Dans un contexte économique marqué par les tensions budgétaires et les pressions sur les finances publiques, la décision du président Félix Tshisekedi de saluer publiquement les performances du ministre de l’Économie nationale, Daniel Mukoko Samba, sonne comme une inflexion notable dans la culture de la reddition des comptes en République démocratique du Congo. En réduisant de près de 90 % le montant versé aux compagnies pétrolières au titre des pertes et manques à gagner entre 2023 et 2024, ce dernier incarne une volonté de rupture méthodologique avec les pratiques opaques du passé. Cette reconnaissance présidentielle, rare et hautement symbolique, met en lumière un enjeu stratégique : la stabilisation du secteur pétrolier, la maîtrise des subventions publiques, et, en toile de fond, la lutte contre la captation des ressources de l’État par des intérêts privés. Mais au-delà des chiffres, c’est un message politique que le chef de l’État adresse à ses administrés comme à ses partenaires : l’heure est à l’efficacité, à la rigueur, et à la protection du pouvoir d’achat.
C’est une rare marque d’approbation présidentielle dans un secteur souvent en proie aux soupçons d’opacité. Félix Tshisekedi a, selon des sources proches de la Présidence citées le lundi 20 mai, personnellement mandaté son directeur de cabinet, Antony Nkinzo, pour transmettre une lettre de félicitations au vice-Premier ministre en charge de l’Économie nationale, Daniel Mukoko Samba. Motif : une baisse spectaculaire — de l’ordre de 89 % — de la facture réglée par l’État au titre des « pertes et manques à gagner » aux compagnies pétrolières opérant en République démocratique du Congo, entre 2023 et 2024.
Dans cette correspondance datée du 14 mai, le chef de l’État salue « la rigueur méthodologique » et « la transparence » qui ont présidé à cette opération de certification, désormais confiée à l’équipe de Mukoko Samba. Les chiffres sont éloquents : 31 millions de dollars ont été déboursés en 2024, contre 281 millions l’année précédente, soit une économie de 250 millions de dollars sur les finances publiques.
Une rupture méthodologique
Cette baisse est le fruit d’un changement de paradigme initié par le ministère de l’Économie, en lien avec les recommandations de la présidence et sous l’œil attentif de la Première ministre Judith Suminwa. Finies les évaluations opaques et les remboursements automatiques réclamés par les distributeurs pétroliers : chaque montant est désormais soumis à une certification stricte.
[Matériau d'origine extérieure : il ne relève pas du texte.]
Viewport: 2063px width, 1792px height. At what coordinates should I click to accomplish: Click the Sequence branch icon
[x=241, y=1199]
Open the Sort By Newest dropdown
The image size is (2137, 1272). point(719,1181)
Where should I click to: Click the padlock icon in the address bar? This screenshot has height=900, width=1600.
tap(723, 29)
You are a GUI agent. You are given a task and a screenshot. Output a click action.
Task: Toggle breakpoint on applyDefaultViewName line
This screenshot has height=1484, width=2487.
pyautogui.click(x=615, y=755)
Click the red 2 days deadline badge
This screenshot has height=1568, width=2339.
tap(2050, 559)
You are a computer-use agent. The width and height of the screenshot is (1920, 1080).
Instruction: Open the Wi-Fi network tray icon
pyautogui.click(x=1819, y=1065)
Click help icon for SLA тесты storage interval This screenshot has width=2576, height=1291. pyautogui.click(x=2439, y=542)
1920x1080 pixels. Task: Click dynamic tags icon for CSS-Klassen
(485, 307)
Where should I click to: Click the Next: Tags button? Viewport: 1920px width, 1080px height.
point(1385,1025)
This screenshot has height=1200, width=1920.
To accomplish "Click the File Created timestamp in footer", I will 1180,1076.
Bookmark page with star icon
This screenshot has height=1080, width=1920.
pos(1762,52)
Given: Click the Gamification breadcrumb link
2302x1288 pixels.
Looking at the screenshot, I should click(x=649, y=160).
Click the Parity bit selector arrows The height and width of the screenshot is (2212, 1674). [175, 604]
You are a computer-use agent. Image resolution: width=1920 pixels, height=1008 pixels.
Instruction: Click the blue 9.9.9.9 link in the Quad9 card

Le courrier présidentiel évoque également la volonté d’« aller plus loin », notamment en révisant progressivement le taux de charge structuré et en recouvrant les gains réalisés indûment par certaines compagnies. Selon une note interne du ministère de l’Économie, ces gains s’élèveraient à près de 39 millions de dollars, que l’État entend récupérer.
Des effets visibles à la pompe
L’action de Daniel Mukoko Samba ne s’arrête pas à la maîtrise budgétaire. Depuis son entrée au gouvernement, en octobre 2024, cet ancien universitaire, passé par l’équipe de campagne de Tshisekedi, s’est attaqué de front à la question des prix à la pompe. Résultat : une baisse de 13 % des prix du carburant dans la zone Ouest, notamment à Kinshasa, où le litre d’essence est passé de 3 340 à 2 990,49 francs congolais. Le gasoil suit une tendance similaire.
Conséquence directe : une hausse spectaculaire de la consommation. La société de distribution SEP a doublé ses livraisons quotidiennes dans la capitale, atteignant parfois 3 500 m³. « Les prophètes de malheur qui annonçaient le chaos logistique après la baisse des prix se sont trompés », commente un cadre du secteur. Les ruptures de stock redoutées ne se sont pas produites, et la stabilité du marché a été maintenue.
Un message politique fort
À travers cette reconnaissance publique, le président Tshisekedi envoie un signal : la lutte contre les dérives financières dans les secteurs stratégiques est désormais prioritaire. L’enjeu est aussi politique. La maîtrise des prix des produits pétroliers — éléments clés du panier du ménage congolais — est perçue comme un levier de protection du pouvoir d’achat.
En confiant cette mission à Mukoko Samba, le chef de l’État semble avoir trouvé un relais technique efficace pour traduire en actes les promesses de réforme. « Le magicien du secteur est bien en place », s’enthousiasme un observateur du dossier. Reste à voir si cette dynamique pourra s’inscrire dans la durée, dans un secteur historiquement sensible aux pressions des groupes d’intérêt.